WHAT IS BEING ASKED> Format every one of these rows as a JSON list of strings, one string per line, and leave out the blank lines.
** START RECORDS PROVIDED **
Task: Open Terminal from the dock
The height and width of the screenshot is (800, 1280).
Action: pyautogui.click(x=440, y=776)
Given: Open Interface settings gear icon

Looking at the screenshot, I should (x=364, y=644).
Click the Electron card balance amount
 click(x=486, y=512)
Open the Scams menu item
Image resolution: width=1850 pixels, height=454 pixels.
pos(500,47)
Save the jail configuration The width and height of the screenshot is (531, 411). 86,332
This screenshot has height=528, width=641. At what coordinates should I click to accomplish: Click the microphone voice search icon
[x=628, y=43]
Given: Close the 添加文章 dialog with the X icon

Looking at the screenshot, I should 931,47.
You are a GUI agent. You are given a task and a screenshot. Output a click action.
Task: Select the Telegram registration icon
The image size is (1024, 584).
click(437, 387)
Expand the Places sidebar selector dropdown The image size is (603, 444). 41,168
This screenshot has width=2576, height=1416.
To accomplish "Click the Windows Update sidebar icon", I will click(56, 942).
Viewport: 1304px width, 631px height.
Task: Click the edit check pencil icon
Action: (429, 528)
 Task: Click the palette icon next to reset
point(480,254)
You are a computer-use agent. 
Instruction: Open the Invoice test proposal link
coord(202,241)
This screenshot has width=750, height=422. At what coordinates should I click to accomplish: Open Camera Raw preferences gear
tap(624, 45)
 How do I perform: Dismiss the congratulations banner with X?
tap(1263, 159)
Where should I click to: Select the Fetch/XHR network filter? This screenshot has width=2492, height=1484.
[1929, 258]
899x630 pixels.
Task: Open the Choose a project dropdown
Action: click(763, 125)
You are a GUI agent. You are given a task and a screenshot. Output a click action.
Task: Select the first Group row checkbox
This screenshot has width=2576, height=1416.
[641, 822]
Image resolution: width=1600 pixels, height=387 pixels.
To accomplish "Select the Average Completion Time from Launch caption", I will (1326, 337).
** END RECORDS PROVIDED **
OUTPUT OF THE TASK>
[
  "Task: Open Terminal from the dock",
  "The height and width of the screenshot is (800, 1280).",
  "Action: pyautogui.click(x=440, y=776)",
  "Given: Open Interface settings gear icon",
  "Looking at the screenshot, I should (x=364, y=644).",
  "Click the Electron card balance amount",
  " click(x=486, y=512)",
  "Open the Scams menu item",
  "Image resolution: width=1850 pixels, height=454 pixels.",
  "pos(500,47)",
  "Save the jail configuration The width and height of the screenshot is (531, 411). 86,332",
  "This screenshot has height=528, width=641. At what coordinates should I click to accomplish: Click the microphone voice search icon",
  "[x=628, y=43]",
  "Given: Close the 添加文章 dialog with the X icon",
  "Looking at the screenshot, I should 931,47.",
  "You are a GUI agent. You are given a task and a screenshot. Output a click action.",
  "Task: Select the Telegram registration icon",
  "The image size is (1024, 584).",
  "click(437, 387)",
  "Expand the Places sidebar selector dropdown The image size is (603, 444). 41,168",
  "This screenshot has width=2576, height=1416.",
  "To accomplish \"Click the Windows Update sidebar icon\", I will click(56, 942).",
  "Viewport: 1304px width, 631px height.",
  "Task: Click the edit check pencil icon",
  "Action: (429, 528)",
  " Task: Click the palette icon next to reset",
  "point(480,254)",
  "You are a computer-use agent. ",
  "Instruction: Open the Invoice test proposal link",
  "coord(202,241)",
  "This screenshot has width=750, height=422. At what coordinates should I click to accomplish: Open Camera Raw preferences gear",
  "tap(624, 45)",
  " How do I perform: Dismiss the congratulations banner with X?",
  "tap(1263, 159)",
  "Where should I click to: Select the Fetch/XHR network filter? This screenshot has width=2492, height=1484.",
  "[1929, 258]",
  "899x630 pixels.",
  "Task: Open the Choose a project dropdown",
  "Action: click(763, 125)",
  "You are a GUI agent. You are given a task and a screenshot. Output a click action.",
  "Task: Select the first Group row checkbox",
  "This screenshot has width=2576, height=1416.",
  "[641, 822]",
  "Image resolution: width=1600 pixels, height=387 pixels.",
  "To accomplish \"Select the Average Completion Time from Launch caption\", I will (1326, 337)."
]